THE CONFLICT IN IRAQ: DISEASE AND DISPLACEMENT; BUSH AT PENTAGON; TALKS IN FINLAND - Cholera outbreak in north kills at least 5 - The disease has hit 80 people in two cities, as electricity shortages in the summer heat make clean water scarce.
SULAYMANIYA, IRAQ — A cholera outbreak in northern Iraq, where thousands of people have sought refuge from sectarian violence, is overwhelming hospitals and has killed as many as 10 people, health officials said Friday.
The outbreak in Sulaymaniya and Kirkuk is seen as the latest example of the displacement and deterioration of living conditions caused by the Iraqi conflict.

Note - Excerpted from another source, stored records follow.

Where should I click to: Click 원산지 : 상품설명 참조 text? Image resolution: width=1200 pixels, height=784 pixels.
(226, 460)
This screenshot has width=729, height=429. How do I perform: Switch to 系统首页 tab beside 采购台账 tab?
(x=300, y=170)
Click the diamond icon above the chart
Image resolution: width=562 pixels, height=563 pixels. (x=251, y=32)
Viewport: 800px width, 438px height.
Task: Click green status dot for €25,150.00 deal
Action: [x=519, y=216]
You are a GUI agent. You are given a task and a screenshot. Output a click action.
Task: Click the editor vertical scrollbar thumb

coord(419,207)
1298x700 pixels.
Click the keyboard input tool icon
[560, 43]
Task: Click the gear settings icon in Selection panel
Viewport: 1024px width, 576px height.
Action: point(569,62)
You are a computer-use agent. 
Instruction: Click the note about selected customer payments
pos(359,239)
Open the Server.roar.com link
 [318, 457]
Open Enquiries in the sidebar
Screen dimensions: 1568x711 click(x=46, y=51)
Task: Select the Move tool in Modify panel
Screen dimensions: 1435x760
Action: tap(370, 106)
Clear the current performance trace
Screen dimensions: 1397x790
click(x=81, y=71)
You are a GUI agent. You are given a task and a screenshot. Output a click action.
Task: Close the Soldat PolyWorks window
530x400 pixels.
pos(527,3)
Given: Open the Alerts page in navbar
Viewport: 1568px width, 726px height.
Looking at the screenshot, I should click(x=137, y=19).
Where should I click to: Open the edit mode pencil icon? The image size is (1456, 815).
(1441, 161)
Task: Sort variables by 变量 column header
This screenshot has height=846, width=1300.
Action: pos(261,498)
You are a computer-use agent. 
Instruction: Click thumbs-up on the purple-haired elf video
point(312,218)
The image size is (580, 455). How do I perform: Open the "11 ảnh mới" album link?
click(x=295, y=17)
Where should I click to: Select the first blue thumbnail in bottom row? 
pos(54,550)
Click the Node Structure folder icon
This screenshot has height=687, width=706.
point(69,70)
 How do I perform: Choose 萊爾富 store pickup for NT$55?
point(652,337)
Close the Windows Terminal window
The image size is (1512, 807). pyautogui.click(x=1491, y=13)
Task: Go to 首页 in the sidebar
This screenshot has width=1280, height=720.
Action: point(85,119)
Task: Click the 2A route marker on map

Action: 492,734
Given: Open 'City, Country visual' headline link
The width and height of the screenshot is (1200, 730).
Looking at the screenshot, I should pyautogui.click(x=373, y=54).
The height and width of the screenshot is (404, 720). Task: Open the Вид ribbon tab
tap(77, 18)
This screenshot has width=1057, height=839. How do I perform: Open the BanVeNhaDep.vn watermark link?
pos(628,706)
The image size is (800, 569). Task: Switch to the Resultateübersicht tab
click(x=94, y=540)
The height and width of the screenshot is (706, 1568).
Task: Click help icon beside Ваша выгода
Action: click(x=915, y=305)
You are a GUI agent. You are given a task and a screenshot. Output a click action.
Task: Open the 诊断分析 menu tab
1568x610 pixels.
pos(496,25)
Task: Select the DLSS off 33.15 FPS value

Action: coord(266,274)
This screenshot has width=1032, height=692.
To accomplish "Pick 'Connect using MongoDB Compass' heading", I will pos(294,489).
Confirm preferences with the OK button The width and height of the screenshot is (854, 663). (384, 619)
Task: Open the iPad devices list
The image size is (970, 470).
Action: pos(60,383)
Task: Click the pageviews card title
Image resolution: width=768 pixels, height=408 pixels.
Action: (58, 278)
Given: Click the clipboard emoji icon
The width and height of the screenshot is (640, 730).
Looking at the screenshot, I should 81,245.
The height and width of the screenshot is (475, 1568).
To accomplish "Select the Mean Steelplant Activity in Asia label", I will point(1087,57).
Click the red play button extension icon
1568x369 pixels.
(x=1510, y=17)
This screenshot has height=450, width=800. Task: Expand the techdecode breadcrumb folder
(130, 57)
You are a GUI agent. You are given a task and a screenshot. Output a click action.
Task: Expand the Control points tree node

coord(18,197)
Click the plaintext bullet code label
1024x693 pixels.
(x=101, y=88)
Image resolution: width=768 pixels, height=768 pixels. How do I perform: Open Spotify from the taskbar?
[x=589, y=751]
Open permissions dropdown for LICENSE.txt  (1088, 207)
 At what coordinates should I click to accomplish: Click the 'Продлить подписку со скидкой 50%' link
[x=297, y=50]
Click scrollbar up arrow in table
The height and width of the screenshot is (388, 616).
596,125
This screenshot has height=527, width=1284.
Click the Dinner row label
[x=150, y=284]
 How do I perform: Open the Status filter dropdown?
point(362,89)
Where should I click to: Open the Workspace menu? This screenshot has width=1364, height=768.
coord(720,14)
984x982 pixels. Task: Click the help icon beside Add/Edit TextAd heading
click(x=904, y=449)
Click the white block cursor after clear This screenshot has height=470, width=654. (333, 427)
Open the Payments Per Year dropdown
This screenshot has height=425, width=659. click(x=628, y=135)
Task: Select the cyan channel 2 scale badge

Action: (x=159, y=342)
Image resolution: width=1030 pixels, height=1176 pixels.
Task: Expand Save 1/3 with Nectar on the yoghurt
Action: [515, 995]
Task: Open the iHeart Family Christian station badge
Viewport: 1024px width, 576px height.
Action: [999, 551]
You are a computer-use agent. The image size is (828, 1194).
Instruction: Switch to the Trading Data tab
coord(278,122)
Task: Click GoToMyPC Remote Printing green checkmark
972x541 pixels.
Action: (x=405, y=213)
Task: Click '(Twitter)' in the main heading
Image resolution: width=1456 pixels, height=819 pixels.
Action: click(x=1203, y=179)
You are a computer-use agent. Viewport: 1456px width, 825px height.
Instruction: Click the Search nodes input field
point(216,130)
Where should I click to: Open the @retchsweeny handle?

The water-borne disease has struck more than 80 people in the two cities, which are about 100 miles apart, said Claire Hajaj of the U.N. Children's Fund, or Unicef. She said cholera had been confirmed as the cause of five deaths and was suspected in five others.
Local officials said more than 2,000 people had been affected.
Aid agencies had warned of the possibility of a cholera outbreak as blazing summer heat settled in Iraq, where the infrastructure is shattered by war and neglect. The disease tends to appear in the summer because, as the temperature rises, Iraq's chronic electricity shortages make it difficult to operate pumps at sewage and drinking-water treatment plants, which leaves many people without clean water.
That was evident Wednesday at a squalid encampment outside Sulaymaniya, where several hundred people live in makeshift tents that are little more than worn blankets draped over wooden frames. Girls and women lined up to fill containers from a tanker distributing water.
"We drink from this water, whether it's drinkable or not," Zahra Jabbar Kadhim said.
"In this tent, we bathe, cook and sleep," she said, pointing to the canvas she shares with her husband, Abdullah Ahmed, and four children.
Ahmed, a Sunni Arab, said they fled Baghdad after a Shiite militia threatened to kill him.
Lamia Karim Shaalan ended up at the camp after she sold everything she had, including her shop, to pay a $60,000 ransom to kidnappers who took her 10-year-old daughter in Baghdad's Dora neighborhood.
"We live in this handmade tent on the sand and in the middle of heat and snakes," she said.
A Shiite man whose wife gave birth in their tent a week ago said they fled to Sulaymaniya from the Sadiya neighborhood in southwest Baghdad seven months ago after Shiite militiamen discovered his wife was Sunni and ordered him to divorce her.
A nurse with the Kurdistan Health Organization, Abdul Karim, said the camp, which has neither garbage disposal nor a sewage system, is a breeding ground for disease.